A Radio-Canada report clearly indicated that there are either illegal landings and unreported catches not only in indigenous fisheries, but also in commercial ones. How can we obtain conclusive data, even good data, to determine the status of the lobster resource? How can we do that if we don't have the real data at our disposal?
It's the same thing with crab fishing. I used to be a fisheries protection officer and worked with commercial crab fishers who were making illegal landings. It's easy to make an illegal landing.
As I said, it's important not to confuse things. Lobster fishers, like crab fishers, are required to report their catches. Crab fishers are required to have an observer on shore to keep track of the catch, because there's a quota to meet. However, lobster fishing is managed by participants, so it doesn't change anything—
I have only a few seconds left, so I'll ask you one last question.
Do you think the fines provided for under the Fisheries Act are high enough, or should they be increased to deter more people from making illegal landings or failing to report their catches?
That's the problem. We need to tell the authorities who manage the fisheries that officers must apply the act to everyone. They need to focus on the more important rules that have an impact on resources and their sound management, not on rules about trivial matters. It makes no difference to the resource if someone doesn't put the boat's registration number on their fishing vessel or buoy, or if the number is written incorrectly. There are rules, but judgment must be exercised in applying the act. Ultimately, that's what's missing the most.
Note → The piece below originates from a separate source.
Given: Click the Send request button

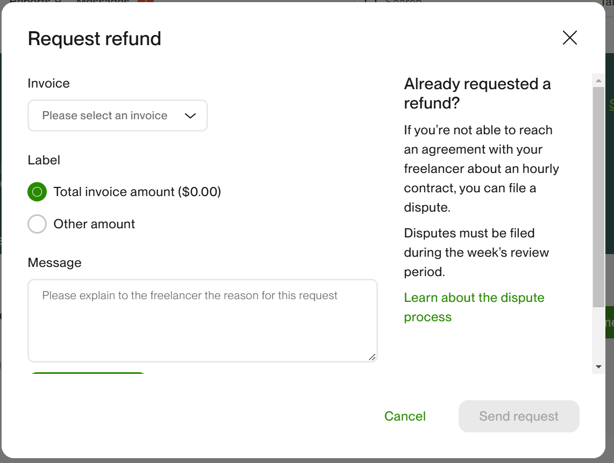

Thank you for being here, Mr. Hébert and Mr. Noël. Based on what you said in your testimony, the mortality rate is higher than it should be. It's thought that illegal fishing could be the cause. How are you working with the Department of Fisheries and Oceans to combat illegal fishing?
At the last advisory committee meeting, we shared this concern about illegal landings in the southern Gulf of St. Lawrence. It's true: There's a difference between the natural mortality of a resource with a healthy population and the mortality of a resource exploited by a fishery. This is especially the case in the southern Gulf of St. Lawrence, where there is a big difference in the natural mortality rate.
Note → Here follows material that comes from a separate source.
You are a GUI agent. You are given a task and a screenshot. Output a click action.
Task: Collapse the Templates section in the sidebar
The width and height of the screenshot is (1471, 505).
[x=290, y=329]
We've proposed a number of ways to limit the number of illegal landings.
We have very good collaboration with the Department of Fisheries and Oceans. We're trying to find solutions.
There are a number of elements to the crab fishery. In the past, everything went very well with the Department of Fisheries and Oceans in terms of managing and sharing the resource. Now we want not only to find appropriate ways to limit illegal landings, but also to ensure everyone fishing for this resource is happy.
I understand that the advisory committee listens, but is there any action? Are you seeing the Department of Fisheries and Oceans taking action against illegal crab landings?
At the start of the 2025 fishing season, fisheries officers came to meet with our association. We discussed several factors, issues and concerns we had regarding illegal landings. These fisheries officers conducted certain checks, and some fishers were found to be at fault. They're still inshore fishers.
Overall, the proposals we want to make would further limit opportunities for illegal landings. If all coastal vessels were monitored, it would completely eliminate the problem. If cameras were installed on board vessels, it would completely eliminate the problem. There are methods we could develop with the Department of Fisheries and Oceans to achieve our goals and limit these illegal landings, which can have a negative impact on the stock.
I want to thank our witnesses for taking the time to meet with us, both in person and by video conference. Certainly, your testimony is going to be very helpful as we're formulating our recommendations for the report that's going to be forthcoming.
With that, we're going to suspend for a few minutes, so that the committee can pursue its meeting in camera to discuss the preliminary drafting instructions for our current study.